▸ DIRECTIONS
In the lines below, swap every "screenshot" for "screen capture" and keep everything else the same. Leave the pictures out of your answer.

☆ ☆ ☆ ☆ ☆

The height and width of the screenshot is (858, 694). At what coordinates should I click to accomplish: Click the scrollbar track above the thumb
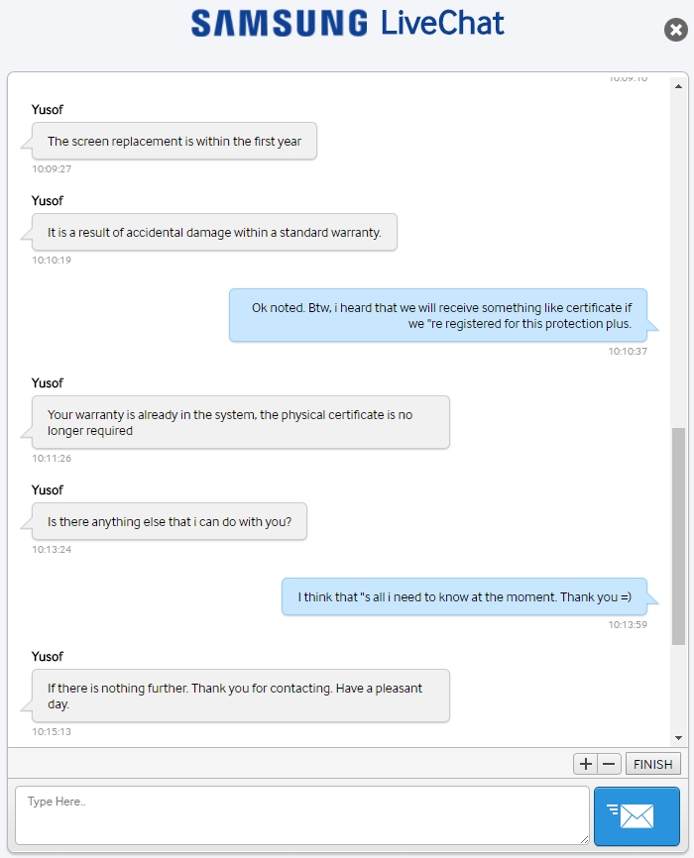coord(678,248)
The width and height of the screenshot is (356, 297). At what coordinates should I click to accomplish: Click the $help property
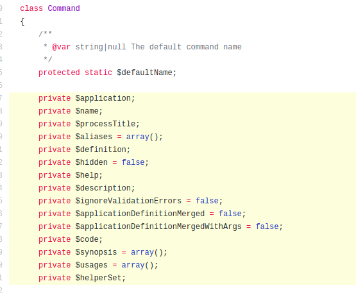click(x=87, y=175)
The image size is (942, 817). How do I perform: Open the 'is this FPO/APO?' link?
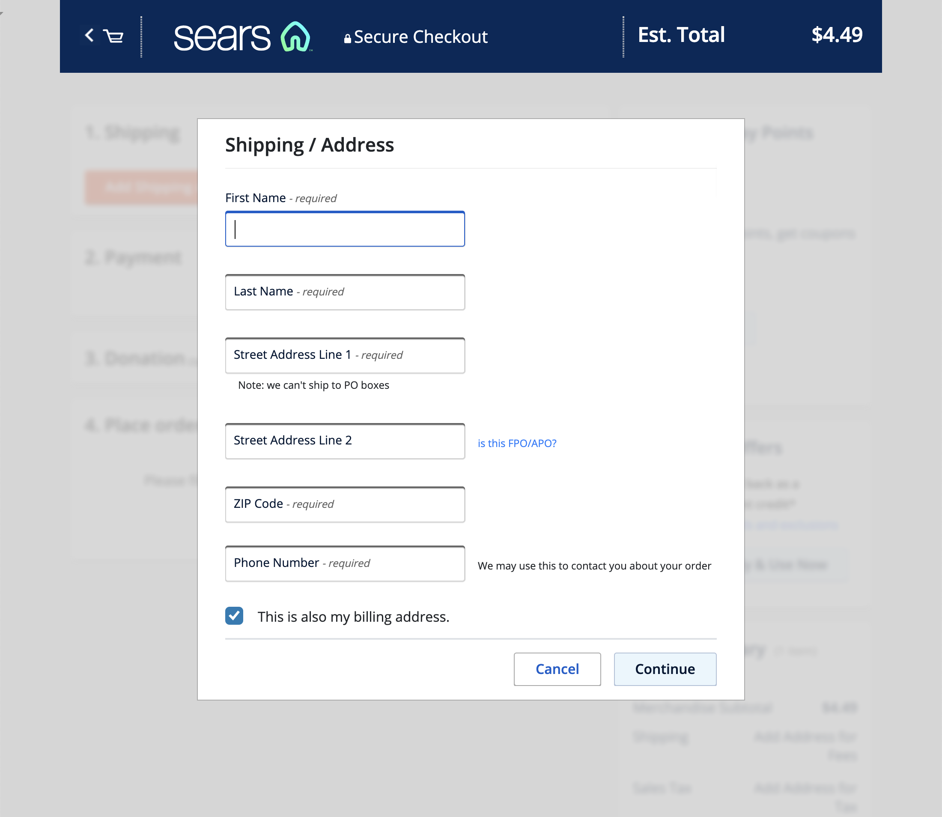[517, 443]
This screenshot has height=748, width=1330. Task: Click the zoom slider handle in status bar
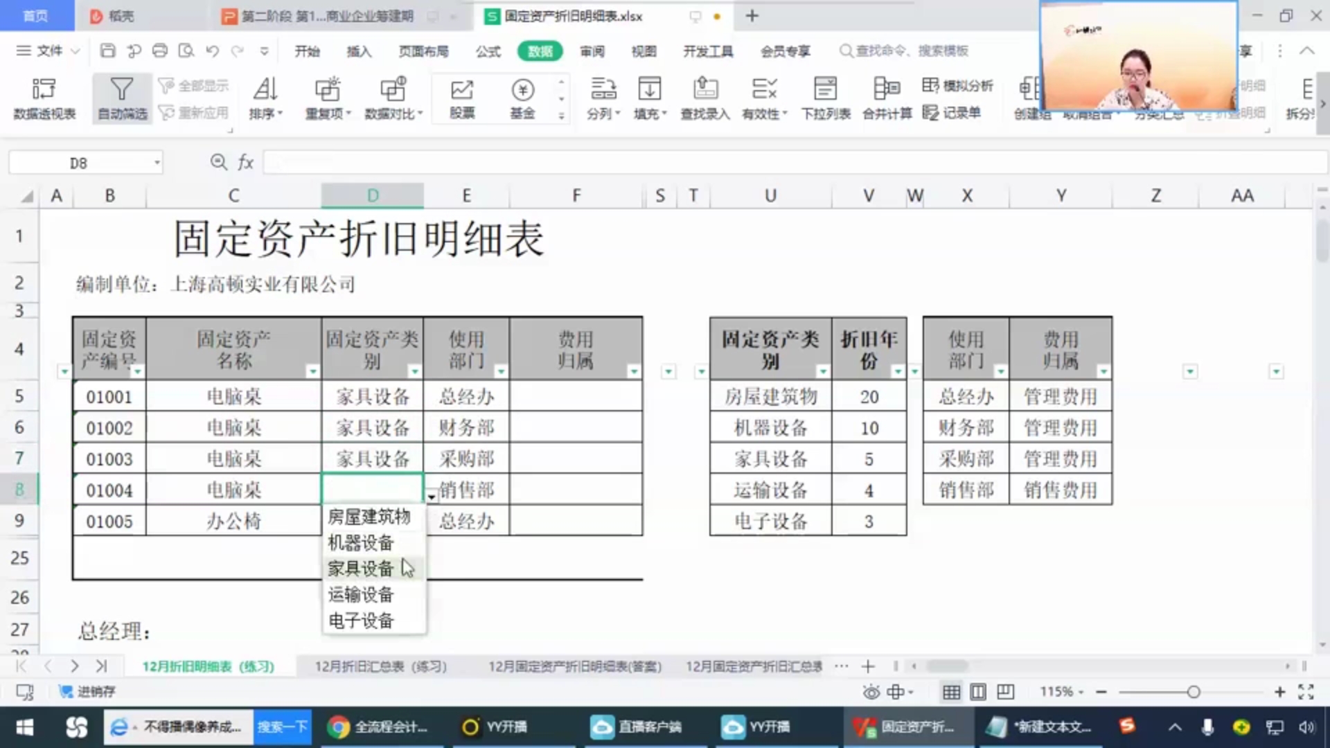point(1193,691)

☆ ☆ ☆ ☆ ☆

▸ SOLVED PROBLEM
The height and width of the screen capture is (858, 694). At what coordinates should I click to accomplish: Click the scrollbar track above the thumb
coord(678,248)
The width and height of the screen capture is (356, 297). At what coordinates should I click to accomplish: Click the $help property
click(x=87, y=175)
The image size is (942, 817). How do I perform: Open the 'is this FPO/APO?' link?
[517, 443]
This screen capture has height=748, width=1330. Task: Click the zoom slider handle in status bar
point(1193,691)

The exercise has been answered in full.